#### SELECTED EXCERPT ####

- IATA: TQZ; ICAO: OITS;

Summary
- Airport type: Public
- Owner: Government of Iran
- Operator: Iran Airports Company
- Location: Saqqez, Iran

Map
- TQZ Location of airport in Iran

= Saqqez Airport =

Airport in Tehran, Iran

Saqqez Airport, sometimes called Saghez Airport, is a domestic airport near Saqqez located in the province of Kurdistan in Iran. The airport has been newly constructed for the use of the people of the northern cities of Kurdistan province and the southern cities of West Azerbaijan, especially the free trade zones of Baneh and Marivan.

== History ==
=== Start date ===
Saqqez Airport was started in 2005 with a credit of 15,000 million Rials (from regional development and balance credits) on the southeastern side of Saqez at km (0 + 500) of Marivan Road with an area of 220 hectares.

=== Commissioning Saqqez airport in 2021===
Kurdistan province governor said: "The Saqqez city airport in the Kurdistan province (western Iran) will be commissioned fully by the end of 9th month of next Iranian year ( December 21, 2021), the Head of Iran Airports and Air Navigation Company (IAC) Siavash Amir Mokri said, Trend reports citing the Ministry of Roads and Urban Development of Iran".

=== The first phase ===
The first phase of the airport opened on July 21, 2021, and the first Flight Check aircraft landed at the airport.

####

- REQUESTS -
a: List every field in the Summary section of the Saqqez Airport text, with the value given for each.
b: Reproduce the passage of the Saqqez Airport text starting at "Airport in Tehran, Iran" and ending at "Baneh and Marivan.".

#### DATASET EXTRACT ####

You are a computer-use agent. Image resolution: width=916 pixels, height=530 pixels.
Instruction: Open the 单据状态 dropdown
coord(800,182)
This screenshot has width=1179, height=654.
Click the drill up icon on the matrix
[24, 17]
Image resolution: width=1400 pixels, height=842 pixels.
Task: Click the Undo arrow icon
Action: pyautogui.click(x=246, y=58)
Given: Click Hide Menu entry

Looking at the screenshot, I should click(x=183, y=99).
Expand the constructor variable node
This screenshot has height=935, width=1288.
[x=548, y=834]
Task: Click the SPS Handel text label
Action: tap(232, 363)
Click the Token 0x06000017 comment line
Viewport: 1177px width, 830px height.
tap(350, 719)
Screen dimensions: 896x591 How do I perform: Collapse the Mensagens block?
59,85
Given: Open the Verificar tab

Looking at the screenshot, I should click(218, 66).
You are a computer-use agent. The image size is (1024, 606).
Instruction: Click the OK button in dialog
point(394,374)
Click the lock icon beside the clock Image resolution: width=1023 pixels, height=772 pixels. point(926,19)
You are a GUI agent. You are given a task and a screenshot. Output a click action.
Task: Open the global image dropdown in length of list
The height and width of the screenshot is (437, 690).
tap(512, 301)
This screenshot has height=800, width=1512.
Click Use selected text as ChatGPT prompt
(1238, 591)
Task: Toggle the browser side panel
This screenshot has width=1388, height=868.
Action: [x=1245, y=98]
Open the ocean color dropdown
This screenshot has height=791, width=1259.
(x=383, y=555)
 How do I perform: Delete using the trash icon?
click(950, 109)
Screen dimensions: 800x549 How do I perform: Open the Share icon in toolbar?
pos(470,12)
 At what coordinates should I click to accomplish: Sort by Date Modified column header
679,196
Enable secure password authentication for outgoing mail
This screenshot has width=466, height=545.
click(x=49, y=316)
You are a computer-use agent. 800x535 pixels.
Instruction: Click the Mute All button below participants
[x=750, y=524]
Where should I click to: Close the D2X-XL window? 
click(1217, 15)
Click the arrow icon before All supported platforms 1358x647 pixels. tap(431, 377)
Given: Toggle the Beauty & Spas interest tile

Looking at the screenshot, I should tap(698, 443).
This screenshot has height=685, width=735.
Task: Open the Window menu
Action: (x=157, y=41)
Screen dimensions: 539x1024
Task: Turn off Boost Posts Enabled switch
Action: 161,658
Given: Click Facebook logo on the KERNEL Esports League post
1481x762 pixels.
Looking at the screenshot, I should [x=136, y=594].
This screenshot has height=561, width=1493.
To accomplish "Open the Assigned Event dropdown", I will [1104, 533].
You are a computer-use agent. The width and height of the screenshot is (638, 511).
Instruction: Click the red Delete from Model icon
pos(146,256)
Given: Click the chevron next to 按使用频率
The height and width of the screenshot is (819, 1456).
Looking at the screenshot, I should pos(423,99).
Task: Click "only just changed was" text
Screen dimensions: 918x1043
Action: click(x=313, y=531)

####

- SOLUTIONS TO THE PROBLEMS -
a:
- Airport type: Public
- Owner: Government of Iran
- Operator: Iran Airports Company
- Location: Saqqez, Iran

b:
Airport in Tehran, Iran

Saqqez Airport, sometimes called Saghez Airport, is a domestic airport near Saqqez located in the province of Kurdistan in Iran. The airport has been newly constructed for the use of the people of the northern cities of Kurdistan province and the southern cities of West Azerbaijan, especially the free trade zones of Baneh and Marivan.